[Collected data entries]
◆ ◆ ◆

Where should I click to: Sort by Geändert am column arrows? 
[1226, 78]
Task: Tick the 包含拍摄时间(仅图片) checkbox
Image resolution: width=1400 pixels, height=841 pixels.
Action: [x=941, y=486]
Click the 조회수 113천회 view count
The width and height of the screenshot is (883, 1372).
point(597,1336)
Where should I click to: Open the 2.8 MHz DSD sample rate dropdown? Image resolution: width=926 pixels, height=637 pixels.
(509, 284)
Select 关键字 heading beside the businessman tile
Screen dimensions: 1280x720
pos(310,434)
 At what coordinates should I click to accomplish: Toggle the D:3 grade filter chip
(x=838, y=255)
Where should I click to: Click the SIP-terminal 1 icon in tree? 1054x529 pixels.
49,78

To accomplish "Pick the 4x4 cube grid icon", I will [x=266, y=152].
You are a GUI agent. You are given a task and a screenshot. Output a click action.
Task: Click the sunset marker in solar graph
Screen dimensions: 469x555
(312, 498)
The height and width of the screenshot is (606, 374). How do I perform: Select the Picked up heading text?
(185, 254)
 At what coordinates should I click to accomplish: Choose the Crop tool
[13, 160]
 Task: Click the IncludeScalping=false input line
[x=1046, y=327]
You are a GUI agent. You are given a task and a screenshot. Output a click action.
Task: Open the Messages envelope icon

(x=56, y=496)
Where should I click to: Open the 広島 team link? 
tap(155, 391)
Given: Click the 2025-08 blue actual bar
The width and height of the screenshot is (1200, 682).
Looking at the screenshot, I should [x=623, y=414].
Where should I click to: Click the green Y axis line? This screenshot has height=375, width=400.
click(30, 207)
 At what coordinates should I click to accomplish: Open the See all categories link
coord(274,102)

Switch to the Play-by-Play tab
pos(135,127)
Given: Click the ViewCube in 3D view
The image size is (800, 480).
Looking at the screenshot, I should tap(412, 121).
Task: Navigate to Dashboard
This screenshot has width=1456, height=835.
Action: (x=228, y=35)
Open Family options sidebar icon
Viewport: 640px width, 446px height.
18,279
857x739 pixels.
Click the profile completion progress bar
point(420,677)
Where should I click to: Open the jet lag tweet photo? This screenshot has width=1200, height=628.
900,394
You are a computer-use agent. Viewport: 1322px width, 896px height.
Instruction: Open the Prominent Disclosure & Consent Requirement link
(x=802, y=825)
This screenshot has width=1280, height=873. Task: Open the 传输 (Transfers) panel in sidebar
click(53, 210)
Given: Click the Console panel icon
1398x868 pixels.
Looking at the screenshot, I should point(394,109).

◆ ◆ ◆

Your assignment: Could you reproduce the lines above, from the one that holds "Given: Click the ViewCube in 3D view" through the last, exactly as they stand?

Answer for the task:
Given: Click the ViewCube in 3D view
The image size is (800, 480).
Looking at the screenshot, I should tap(412, 121).
Task: Navigate to Dashboard
This screenshot has width=1456, height=835.
Action: (x=228, y=35)
Open Family options sidebar icon
Viewport: 640px width, 446px height.
18,279
857x739 pixels.
Click the profile completion progress bar
point(420,677)
Where should I click to: Open the jet lag tweet photo? This screenshot has width=1200, height=628.
900,394
You are a computer-use agent. Viewport: 1322px width, 896px height.
Instruction: Open the Prominent Disclosure & Consent Requirement link
(x=802, y=825)
This screenshot has width=1280, height=873. Task: Open the 传输 (Transfers) panel in sidebar
click(53, 210)
Given: Click the Console panel icon
1398x868 pixels.
Looking at the screenshot, I should point(394,109).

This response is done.